Bordetella (B.) bronchiseptica, Mycoplasma (M.) cynos, and M. canis are the major bacterial pathogens that cause canine infectious respiratory disease complex (CIRDC). In this study, we developed a triplex real-time polymerase chain reaction (tqPCR) assay for the differential detection of these bacteria in a single reaction. The assay specifically amplified three bacterial genes with a detection limit of below 10 copies/reaction. The assay showed high repeatability and reproducibility, with coefficients of intra- and inter-assay variations of less than 1%. The diagnostic results of the assay using 94 clinical samples from household dogs with CIRDC clinical signs, the prevalence of B. bronchiseptica, M. cynos, and M. canis was 22.3%, 18.1%, and 20.2%, respectively, indicating that the diagnostic sensitivity was comparable to those of previously reported qPCR assays. The dual infection rate of B. bronchiseptica and M. cynos, B. bronchiseptica and M. canis, and M. cynos and M. canis was 5.3%, 7.4%, and 3.1%, respectively. Moreover, the triple infection rate of B. bronchiseptica, M. cynos, and M. canis was 2.1%. These results indicate that coinfections with B. bronchiseptica, M. cynos, and M. canis have frequently occurred in the Korean dog population. The newly developed tqPCR assay in the present study will be a useful tool for etiological and epidemiological studies on these three CIRDC-associated bacterial pathogens. The prevalence and coinfection data revealed through this study will contribute to expanding knowledge on the epidemiology of CIRDC in the recent Korean dog population.

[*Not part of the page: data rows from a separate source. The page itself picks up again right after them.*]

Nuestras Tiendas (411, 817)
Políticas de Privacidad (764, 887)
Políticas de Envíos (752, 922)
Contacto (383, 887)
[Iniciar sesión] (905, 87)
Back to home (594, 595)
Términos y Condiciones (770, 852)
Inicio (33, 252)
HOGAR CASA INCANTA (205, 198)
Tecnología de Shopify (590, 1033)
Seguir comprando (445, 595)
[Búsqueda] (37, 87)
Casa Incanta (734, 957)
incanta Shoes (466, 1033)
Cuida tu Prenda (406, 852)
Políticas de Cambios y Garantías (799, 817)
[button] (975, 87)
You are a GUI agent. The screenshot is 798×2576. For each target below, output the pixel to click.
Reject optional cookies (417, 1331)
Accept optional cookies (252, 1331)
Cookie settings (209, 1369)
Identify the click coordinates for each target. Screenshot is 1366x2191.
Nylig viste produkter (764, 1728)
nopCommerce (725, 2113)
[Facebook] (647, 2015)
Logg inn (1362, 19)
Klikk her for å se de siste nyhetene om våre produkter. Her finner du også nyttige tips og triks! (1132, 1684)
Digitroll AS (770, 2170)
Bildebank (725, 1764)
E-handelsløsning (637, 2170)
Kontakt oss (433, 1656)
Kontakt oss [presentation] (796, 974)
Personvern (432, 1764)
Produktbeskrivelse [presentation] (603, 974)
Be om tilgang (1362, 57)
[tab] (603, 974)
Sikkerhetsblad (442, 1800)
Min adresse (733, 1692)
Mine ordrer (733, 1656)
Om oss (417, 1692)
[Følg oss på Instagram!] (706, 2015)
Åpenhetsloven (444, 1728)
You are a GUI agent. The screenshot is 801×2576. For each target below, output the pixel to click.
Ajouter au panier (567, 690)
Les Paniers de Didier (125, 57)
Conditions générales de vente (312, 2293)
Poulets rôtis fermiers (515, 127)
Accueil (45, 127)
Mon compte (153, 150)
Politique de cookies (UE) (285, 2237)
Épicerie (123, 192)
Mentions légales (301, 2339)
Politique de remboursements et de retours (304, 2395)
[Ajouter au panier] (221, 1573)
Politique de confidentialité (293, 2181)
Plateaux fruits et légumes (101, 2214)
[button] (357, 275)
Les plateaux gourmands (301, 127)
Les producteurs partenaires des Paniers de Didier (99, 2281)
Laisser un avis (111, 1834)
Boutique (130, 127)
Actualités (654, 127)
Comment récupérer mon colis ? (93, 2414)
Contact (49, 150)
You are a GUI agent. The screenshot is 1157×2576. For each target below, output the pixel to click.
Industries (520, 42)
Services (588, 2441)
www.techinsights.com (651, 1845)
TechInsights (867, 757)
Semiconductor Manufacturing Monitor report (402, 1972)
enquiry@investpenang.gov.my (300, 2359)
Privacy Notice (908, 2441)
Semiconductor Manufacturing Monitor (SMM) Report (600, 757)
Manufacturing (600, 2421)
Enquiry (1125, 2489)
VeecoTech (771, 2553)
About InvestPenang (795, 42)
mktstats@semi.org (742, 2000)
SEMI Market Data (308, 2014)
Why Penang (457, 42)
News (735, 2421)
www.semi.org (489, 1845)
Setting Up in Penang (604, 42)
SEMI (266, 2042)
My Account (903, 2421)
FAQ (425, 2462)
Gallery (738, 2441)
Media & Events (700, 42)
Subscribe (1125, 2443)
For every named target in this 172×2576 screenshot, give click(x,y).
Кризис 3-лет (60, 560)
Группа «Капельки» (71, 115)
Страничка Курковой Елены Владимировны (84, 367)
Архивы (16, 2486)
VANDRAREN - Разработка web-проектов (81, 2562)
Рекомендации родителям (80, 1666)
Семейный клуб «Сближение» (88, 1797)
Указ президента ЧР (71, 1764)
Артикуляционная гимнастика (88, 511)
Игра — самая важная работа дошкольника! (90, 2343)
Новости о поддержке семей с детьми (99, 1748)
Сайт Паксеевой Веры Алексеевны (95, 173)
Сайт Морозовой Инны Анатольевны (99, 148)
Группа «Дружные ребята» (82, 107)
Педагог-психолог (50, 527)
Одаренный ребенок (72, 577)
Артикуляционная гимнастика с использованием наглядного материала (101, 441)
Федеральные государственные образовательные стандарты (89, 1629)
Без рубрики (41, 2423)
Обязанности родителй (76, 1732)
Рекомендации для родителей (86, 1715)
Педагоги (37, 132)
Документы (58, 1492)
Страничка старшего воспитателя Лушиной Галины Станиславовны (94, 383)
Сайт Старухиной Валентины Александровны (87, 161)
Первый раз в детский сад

Keywords Triplex real-time PCR, Dogs, Bordetella bronchiseptica, Mycoplasma cynos, Mycoplasma canis

Canine infectious respiratory disease complex (CIRDC) is a multifactorial respiratory disease syndrome in the global dog population and is caused by various etiological agents. The primary pathogens associated with CIRDC include viral pathogens, such as canine distemper virus (CDV), canine adenovirus 2 (CAdV-2), canine parainfluenza virus 5 (CPIV5), and canine respiratory coronavirus (CRCoV) as well as bacterial pathogens, including Bordetella (B.) bronchiseptica, Mycoplasma (M.) cynos, and M. canis (Preistnall et al, 2014; Reagan and Sykes, 2020; Dong et al, 2022). B. bronchiseptica is commonly involved in respiratory diseases of various animal species and has traditionally been associated with CIRDC as a primary pathogen (Mochizuki et al, 2008; Decaro et al, 2016). Clinical signs of infected dogs can vary from mild respiratory disease to severe pneumonia and even death, depending on the immune status, environmental conditions, and coinfections with other viruses and bacteria. Furthermore, B. bronchiseptica has been frequently detected in the upper respiratory tract of healthy or asymptomatic dogs (Schulz et al, 2014; Lavan and Knesl, 2015), suggesting that asymptomatic carriers can act as sources of infection for susceptible dogs.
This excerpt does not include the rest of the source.